Records contained in a dataset
═══

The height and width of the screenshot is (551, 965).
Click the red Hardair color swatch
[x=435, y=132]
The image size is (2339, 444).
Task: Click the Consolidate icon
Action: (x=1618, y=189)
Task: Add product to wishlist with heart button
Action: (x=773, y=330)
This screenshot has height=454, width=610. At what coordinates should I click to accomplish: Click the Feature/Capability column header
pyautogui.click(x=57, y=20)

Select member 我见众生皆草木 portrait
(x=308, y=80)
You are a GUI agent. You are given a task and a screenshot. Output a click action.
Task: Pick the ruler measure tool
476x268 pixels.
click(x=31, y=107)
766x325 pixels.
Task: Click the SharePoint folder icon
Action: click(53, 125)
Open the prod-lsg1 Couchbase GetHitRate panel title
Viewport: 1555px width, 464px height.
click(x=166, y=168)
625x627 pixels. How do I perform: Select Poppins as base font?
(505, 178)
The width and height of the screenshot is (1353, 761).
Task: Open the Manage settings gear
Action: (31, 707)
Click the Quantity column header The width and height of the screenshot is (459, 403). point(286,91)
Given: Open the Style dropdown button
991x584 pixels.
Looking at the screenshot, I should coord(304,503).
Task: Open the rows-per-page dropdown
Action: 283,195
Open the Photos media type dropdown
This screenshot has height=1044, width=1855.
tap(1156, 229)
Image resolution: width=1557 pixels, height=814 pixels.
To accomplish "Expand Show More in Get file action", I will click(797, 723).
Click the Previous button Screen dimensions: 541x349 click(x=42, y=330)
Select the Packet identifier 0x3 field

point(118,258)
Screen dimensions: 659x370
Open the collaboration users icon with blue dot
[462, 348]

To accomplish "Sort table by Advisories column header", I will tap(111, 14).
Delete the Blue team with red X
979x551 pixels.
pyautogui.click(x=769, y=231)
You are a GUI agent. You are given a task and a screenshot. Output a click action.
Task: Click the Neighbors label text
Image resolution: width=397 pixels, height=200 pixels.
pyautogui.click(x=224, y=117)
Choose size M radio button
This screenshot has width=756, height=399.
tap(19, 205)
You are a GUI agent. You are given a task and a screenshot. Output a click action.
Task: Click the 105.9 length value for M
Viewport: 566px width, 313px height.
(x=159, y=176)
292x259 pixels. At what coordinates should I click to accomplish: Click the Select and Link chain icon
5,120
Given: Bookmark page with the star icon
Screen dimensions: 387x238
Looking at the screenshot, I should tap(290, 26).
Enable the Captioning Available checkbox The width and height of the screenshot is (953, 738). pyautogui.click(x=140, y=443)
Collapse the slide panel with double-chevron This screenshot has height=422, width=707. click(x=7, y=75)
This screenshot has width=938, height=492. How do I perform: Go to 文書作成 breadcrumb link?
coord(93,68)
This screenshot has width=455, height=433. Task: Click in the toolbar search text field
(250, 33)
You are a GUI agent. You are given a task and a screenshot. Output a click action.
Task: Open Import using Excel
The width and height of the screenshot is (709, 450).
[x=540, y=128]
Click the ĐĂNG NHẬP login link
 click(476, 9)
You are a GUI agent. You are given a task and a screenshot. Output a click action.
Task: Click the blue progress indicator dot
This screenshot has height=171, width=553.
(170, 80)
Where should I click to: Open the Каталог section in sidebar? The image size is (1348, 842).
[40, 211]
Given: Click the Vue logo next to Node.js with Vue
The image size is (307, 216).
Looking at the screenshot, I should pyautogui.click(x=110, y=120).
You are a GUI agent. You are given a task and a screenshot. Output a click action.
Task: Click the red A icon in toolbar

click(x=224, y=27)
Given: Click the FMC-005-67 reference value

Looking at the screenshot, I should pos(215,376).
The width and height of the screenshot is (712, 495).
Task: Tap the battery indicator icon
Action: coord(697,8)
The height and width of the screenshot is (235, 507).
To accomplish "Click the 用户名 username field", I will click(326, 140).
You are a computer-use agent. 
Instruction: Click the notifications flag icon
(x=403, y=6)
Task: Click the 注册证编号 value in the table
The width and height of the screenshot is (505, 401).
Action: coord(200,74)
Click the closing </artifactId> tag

═══

• [TASK STATEMENT]: An exact copy of every entry is the expected result.

• [RESPONSE TO THIS TASK]:
The height and width of the screenshot is (551, 965).
Click the red Hardair color swatch
[x=435, y=132]
The image size is (2339, 444).
Task: Click the Consolidate icon
Action: (x=1618, y=189)
Task: Add product to wishlist with heart button
Action: (x=773, y=330)
This screenshot has height=454, width=610. At what coordinates should I click to accomplish: Click the Feature/Capability column header
pyautogui.click(x=57, y=20)

Select member 我见众生皆草木 portrait
(x=308, y=80)
You are a GUI agent. You are given a task and a screenshot. Output a click action.
Task: Pick the ruler measure tool
476x268 pixels.
click(x=31, y=107)
766x325 pixels.
Task: Click the SharePoint folder icon
Action: click(53, 125)
Open the prod-lsg1 Couchbase GetHitRate panel title
Viewport: 1555px width, 464px height.
click(x=166, y=168)
625x627 pixels. How do I perform: Select Poppins as base font?
(505, 178)
The width and height of the screenshot is (1353, 761).
Task: Open the Manage settings gear
Action: (31, 707)
Click the Quantity column header The width and height of the screenshot is (459, 403). point(286,91)
Given: Open the Style dropdown button
991x584 pixels.
Looking at the screenshot, I should coord(304,503).
Task: Open the rows-per-page dropdown
Action: 283,195
Open the Photos media type dropdown
This screenshot has height=1044, width=1855.
tap(1156, 229)
Image resolution: width=1557 pixels, height=814 pixels.
To accomplish "Expand Show More in Get file action", I will click(797, 723).
Click the Previous button Screen dimensions: 541x349 click(x=42, y=330)
Select the Packet identifier 0x3 field

point(118,258)
Screen dimensions: 659x370
Open the collaboration users icon with blue dot
[462, 348]

To accomplish "Sort table by Advisories column header", I will tap(111, 14).
Delete the Blue team with red X
979x551 pixels.
pyautogui.click(x=769, y=231)
You are a GUI agent. You are given a task and a screenshot. Output a click action.
Task: Click the Neighbors label text
Image resolution: width=397 pixels, height=200 pixels.
pyautogui.click(x=224, y=117)
Choose size M radio button
This screenshot has width=756, height=399.
tap(19, 205)
You are a GUI agent. You are given a task and a screenshot. Output a click action.
Task: Click the 105.9 length value for M
Viewport: 566px width, 313px height.
(x=159, y=176)
292x259 pixels. At what coordinates should I click to accomplish: Click the Select and Link chain icon
5,120
Given: Bookmark page with the star icon
Screen dimensions: 387x238
Looking at the screenshot, I should tap(290, 26).
Enable the Captioning Available checkbox The width and height of the screenshot is (953, 738). pyautogui.click(x=140, y=443)
Collapse the slide panel with double-chevron This screenshot has height=422, width=707. click(x=7, y=75)
This screenshot has width=938, height=492. How do I perform: Go to 文書作成 breadcrumb link?
coord(93,68)
This screenshot has width=455, height=433. Task: Click in the toolbar search text field
(250, 33)
You are a GUI agent. You are given a task and a screenshot. Output a click action.
Task: Open Import using Excel
The width and height of the screenshot is (709, 450).
[x=540, y=128]
Click the ĐĂNG NHẬP login link
 click(476, 9)
You are a GUI agent. You are given a task and a screenshot. Output a click action.
Task: Click the blue progress indicator dot
This screenshot has height=171, width=553.
(170, 80)
Where should I click to: Open the Каталог section in sidebar? The image size is (1348, 842).
[40, 211]
Given: Click the Vue logo next to Node.js with Vue
The image size is (307, 216).
Looking at the screenshot, I should pyautogui.click(x=110, y=120).
You are a GUI agent. You are given a task and a screenshot. Output a click action.
Task: Click the red A icon in toolbar

click(x=224, y=27)
Given: Click the FMC-005-67 reference value

Looking at the screenshot, I should pos(215,376).
The width and height of the screenshot is (712, 495).
Task: Tap the battery indicator icon
Action: coord(697,8)
The height and width of the screenshot is (235, 507).
To accomplish "Click the 用户名 username field", I will click(326, 140).
You are a computer-use agent. 
Instruction: Click the notifications flag icon
(x=403, y=6)
Task: Click the 注册证编号 value in the table
The width and height of the screenshot is (505, 401).
Action: coord(200,74)
Click the closing </artifactId> tag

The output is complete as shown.